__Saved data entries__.
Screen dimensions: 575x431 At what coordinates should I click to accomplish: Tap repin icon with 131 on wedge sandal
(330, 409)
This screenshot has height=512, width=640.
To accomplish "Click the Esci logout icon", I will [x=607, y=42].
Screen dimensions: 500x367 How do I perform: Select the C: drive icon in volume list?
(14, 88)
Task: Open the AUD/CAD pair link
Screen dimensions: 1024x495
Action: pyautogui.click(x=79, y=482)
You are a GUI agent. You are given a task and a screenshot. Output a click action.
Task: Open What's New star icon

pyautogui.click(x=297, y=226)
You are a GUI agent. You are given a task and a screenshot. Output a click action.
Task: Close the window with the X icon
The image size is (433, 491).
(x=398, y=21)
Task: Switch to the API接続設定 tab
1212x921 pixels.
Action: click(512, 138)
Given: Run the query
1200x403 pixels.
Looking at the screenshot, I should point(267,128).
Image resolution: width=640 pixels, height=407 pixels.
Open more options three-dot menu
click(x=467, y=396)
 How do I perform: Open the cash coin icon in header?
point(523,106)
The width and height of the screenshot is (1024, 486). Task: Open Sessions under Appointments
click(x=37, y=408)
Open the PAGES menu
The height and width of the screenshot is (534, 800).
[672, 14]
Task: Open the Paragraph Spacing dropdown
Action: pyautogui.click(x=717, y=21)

__BRIEF__. Repeat the data. Keep every word the same.

__REPLY__.
Screen dimensions: 575x431 At what coordinates should I click to accomplish: Tap repin icon with 131 on wedge sandal
(330, 409)
This screenshot has height=512, width=640.
To accomplish "Click the Esci logout icon", I will [x=607, y=42].
Screen dimensions: 500x367 How do I perform: Select the C: drive icon in volume list?
(14, 88)
Task: Open the AUD/CAD pair link
Screen dimensions: 1024x495
Action: pyautogui.click(x=79, y=482)
You are a GUI agent. You are given a task and a screenshot. Output a click action.
Task: Open What's New star icon

pyautogui.click(x=297, y=226)
You are a GUI agent. You are given a task and a screenshot. Output a click action.
Task: Close the window with the X icon
The image size is (433, 491).
(x=398, y=21)
Task: Switch to the API接続設定 tab
1212x921 pixels.
Action: click(512, 138)
Given: Run the query
1200x403 pixels.
Looking at the screenshot, I should point(267,128).
Image resolution: width=640 pixels, height=407 pixels.
Open more options three-dot menu
click(x=467, y=396)
 How do I perform: Open the cash coin icon in header?
point(523,106)
The width and height of the screenshot is (1024, 486). Task: Open Sessions under Appointments
click(x=37, y=408)
Open the PAGES menu
The height and width of the screenshot is (534, 800).
[672, 14]
Task: Open the Paragraph Spacing dropdown
Action: pyautogui.click(x=717, y=21)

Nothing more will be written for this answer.